Together, these points indicate that the fundamental qualification here is that a man be sexually pure, and be faithful to his wife. This qualification says everything about the exemplary relationship that an elder must have with his wife.
The qualification applies even when the elder is single. If a single elder is pursuing marriage, and so has a special relationship with a woman, he must be devoted to his prospective wife. If single and not pursuing marriage, he may not be the kind of man who always has another woman on his arm—one this week, another the next. The elder, whether married or single, may not be a “ladies’ man.”
The mistake of those who restrict the office of elder to married men is, first, that they misunderstand the intent of this passage of God’s Word.
Scripture Interprets Scripture
The second reason why an elder need not necessarily be married is that this position proceeds from the principle, “Scripture interprets Scripture.” I Timothy 3:2 and Titus 1:6 are not all that Scripture says on the matter. God Himself placed into special office in the church some men who were single. The apostle Paul is a prime example.
The very fact that God put such men in office indicates that God does not forbid single men to serve in the special offices in His church.
To this the response of some is that God’s doing this does not warrant man’s doing this; God’s past actions in this regard do not regulate the church’s conduct. To illustrate this, let me return again to a statement in Mr. VandenAkker’s letter. He says: “While it is true that the conscientious application of these verses would prohibit the ordination of Paul himself, as well as the other apostles, and even Jesus for that matter, it is not for us to question God’s will as laid out in the Scriptures. It is only for us to obey.”

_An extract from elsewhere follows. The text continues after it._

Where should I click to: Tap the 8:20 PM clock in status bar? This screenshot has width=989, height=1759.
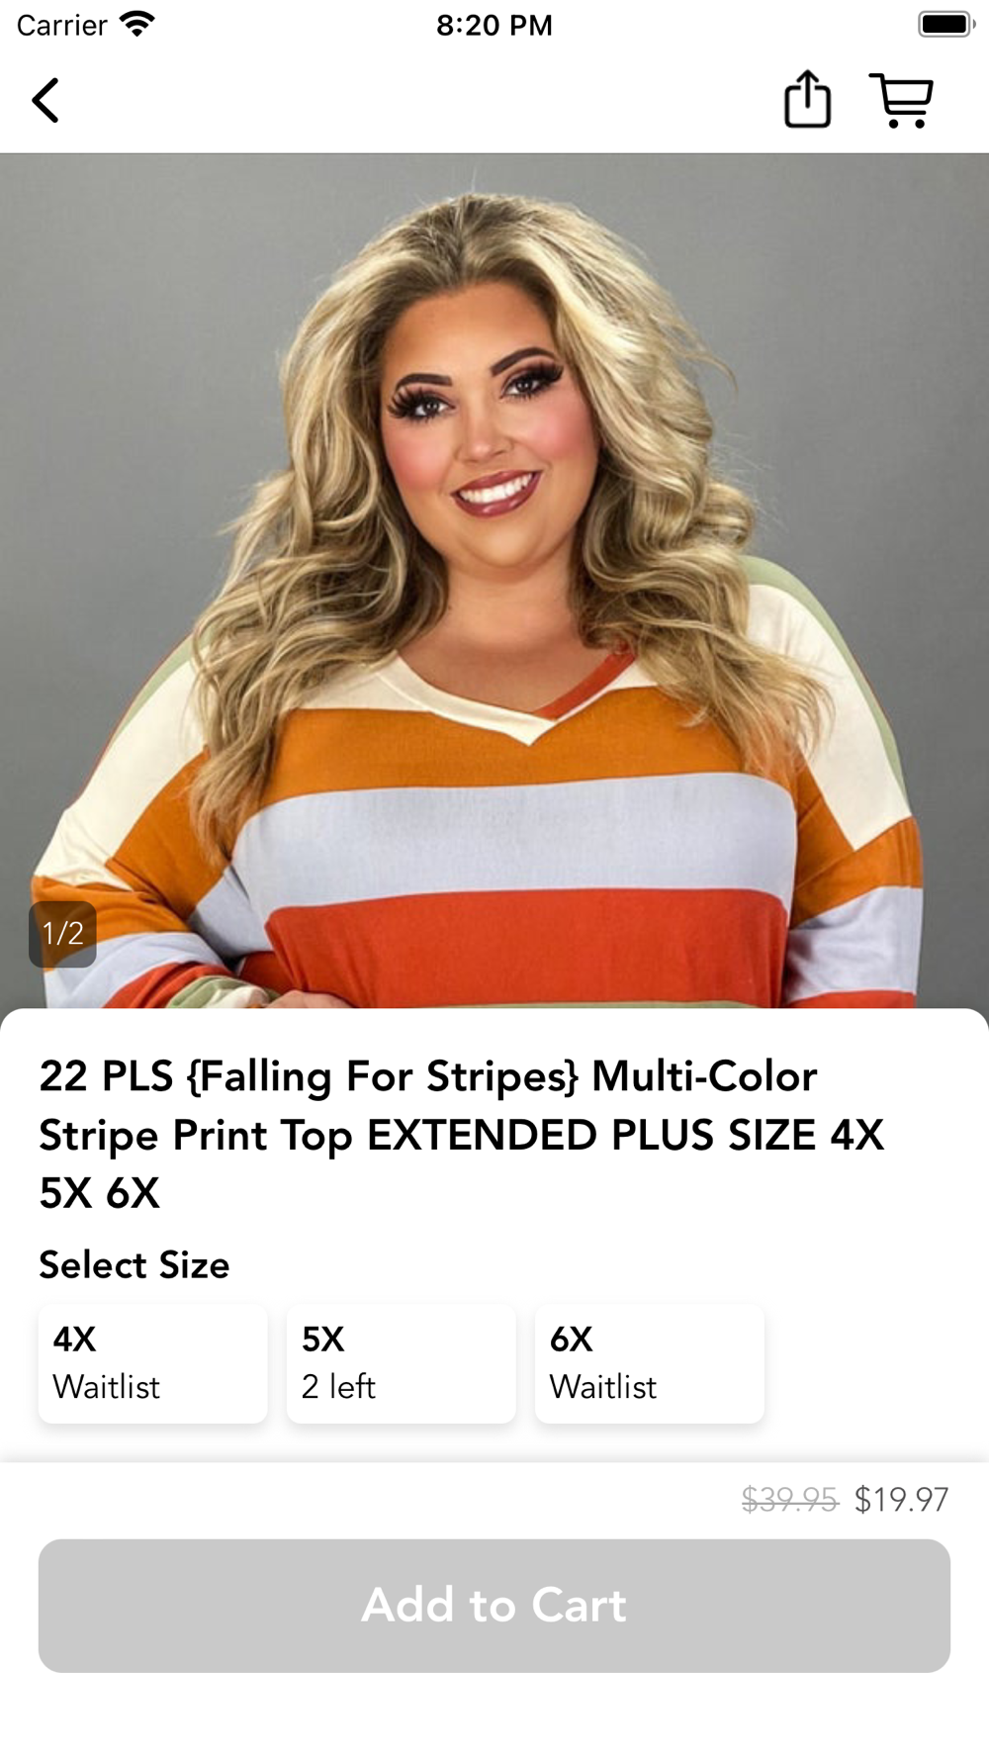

But this is a wrong presentation of the matter. The insistence on unquestioning obedience is not wrong; the child of God must always be prepared to obey without questioning. But it is wrong to suggest that God’s appointment of Paul to hold special office in the church was contrary to God’s own revealed will to His church regarding what kind of men can serve. The very fact that God Himself called Paul as a single Christian to labor in His church is evidence that God does not forbid single men to hold office. Add this to the correct understanding of the phrase “the husband of one wife,” and one can see that God is not inconsistent here.
But, as I indicated at the beginning of the article, we have not yet touched on the positive meaning of the qualifications regarding the elder’s relationship to his wife and children. This, God willing, we will do next time.
1 Catechism of the Catholic Church (New York, NY: Doubleday, 1994), paragraph 1579, 440.
2 Beacon Lights, March 2012, vol. 71, issue 3, 4.
3 R. C. H. Lenski, The Interpretation of St. Paul’s Epistles to the Colossians, to the Thessalonians, to Timothy, to Titus and to Philemon (Minneapolis, MN: Augsburg Publishing House, 1961), 580.
4 William Hendriksen, New Testament Commentary: Exposition of the Pastoral Epistles (Grand Rapids, MI: Baker BookHouse, 1957), 121.
5 Joseph Henry Thayer, The New Thayer’s Greek-English Lexicon of the New Testament (1983: Christian Copyrights, Inc.), 123. The Greek word is gune, pronounced goo-nay.